Overall, this was the slowest of the three variations when timed.
Variation #2: Using a While Loop with a Positive Index
def reverse(text):
result =''
index = len(text)-1
while index >= 0:
result += text[index]
index -= 1
return result
This solution uses a while loop to "count down" the length of the string until it reaches zero using a positive index. Each number is used to index into the input string and concatenate the resulting codepoint to a new string. Because each index is closer to zero than the last, this has the effect of also "iterating backward" over the input string. Algorithmically, this takes as much tine and space as the code samples above, since it uses an intermediate string for the reversal and must loop through every codepoint in the input.
Timings vs Reverse Slice
As seen in the table below, all of these approaches are slower than using a reverse slice. Interestingly, iteration + prepending to the string is fastest in this group for strings under length 1420. But keep in mind that in general, string concatenation and prepending should be avoided for any 'industrial strength' use cases.
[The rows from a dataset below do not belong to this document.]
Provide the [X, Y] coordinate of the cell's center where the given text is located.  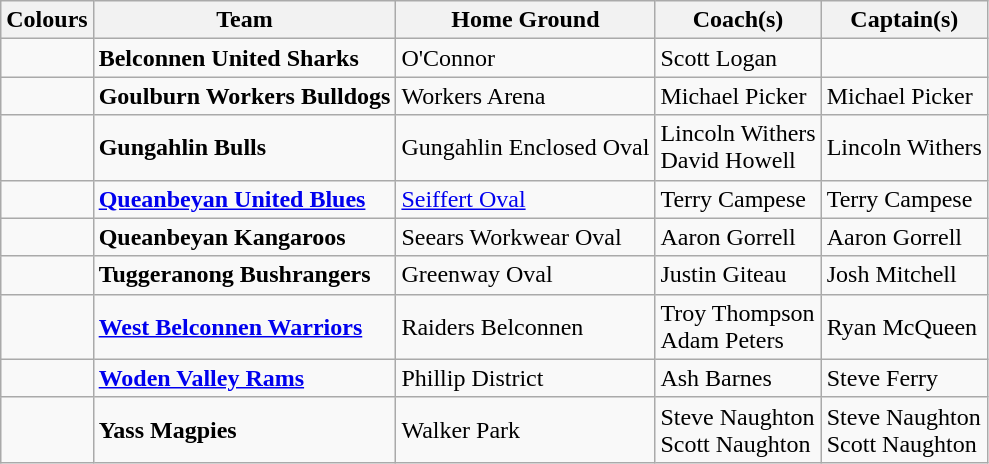
Team [244, 20]
Tuggeranong Bushrangers [244, 275]
Queanbeyan United Blues [244, 199]
Raiders Belconnen [526, 326]
Phillip District [526, 378]
Goulburn Workers Bulldogs [244, 96]
West Belconnen Warriors [244, 326]
Justin Giteau [738, 275]
Captain(s) [904, 20]
Queanbeyan Kangaroos [244, 237]
Seears Workwear Oval [526, 237]
Scott Logan [738, 58]
Colours [47, 20]
Coach(s) [738, 20]
Workers Arena [526, 96]
Troy ThompsonAdam Peters [738, 326]
Lincoln Withers [904, 148]
Greenway Oval [526, 275]
Belconnen United Sharks [244, 58]
Ash Barnes [738, 378]
Gungahlin Bulls [244, 148]
Lincoln WithersDavid Howell [738, 148]
O'Connor [526, 58]
Home Ground [526, 20]
Steve Ferry [904, 378]
Woden Valley Rams [244, 378]
Seiffert Oval [526, 199]
Josh Mitchell [904, 275]
Walker Park [526, 430]
Ryan McQueen [904, 326]
Yass Magpies [244, 430]
Gungahlin Enclosed Oval [526, 148]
| string length >>>> | 5 | 11 | 22 | 52 | 66 | 86 | 142 | 1420 | 14200 | 142000 |
|---|---|---|---|---|---|---|---|---|---|---|
| reverse slice | 1.66e-07 | 1.73e-07 | 1.88e-07 | 1.12e-07 | 2.15e-07 | 2.32e-07 | 3.46e-07 | 1.42e-06 | 1.18e-05 | 1.15e-04 |
| reverse string prepend | 4.28e-07 | 8.05e-07 | 1.52e-06 | 3.45e-06 | 4.82e-06 | 5.55e-06 | 9.83e-06 | 2.23e-04 | 2.96e-03 | 5.17e-01 |
| reverse positive index | 4.65e-07 | 8.85e-07 | 1.73e-06 | 3.70e-06 | 4.83e-06 | 6.55e-06 | 1.01e-05 | 1.54e-04 | 1.60e-03 | 2.61e-02 |
| reverse negative index | 5.65e-07 | 1.32e-06 | 2.61e-06 | 5.91e-06 | 7.62e-06 | 4.00e-06 | 1.62e-05 | 2.16e-04 | 2.19e-03 | 2.48e-02 |
Measurements were taken on a 3.1 GHz Quad-Core Intel Core i7 Mac running MacOS Ventura.
Tests used timeit.Timer.autorange(), repeated 3 times.
Time is reported in seconds taken per string after calculating the 'best of' time.
The timeit module docs have more details, and note.nkmk.me has a nice summary of methods.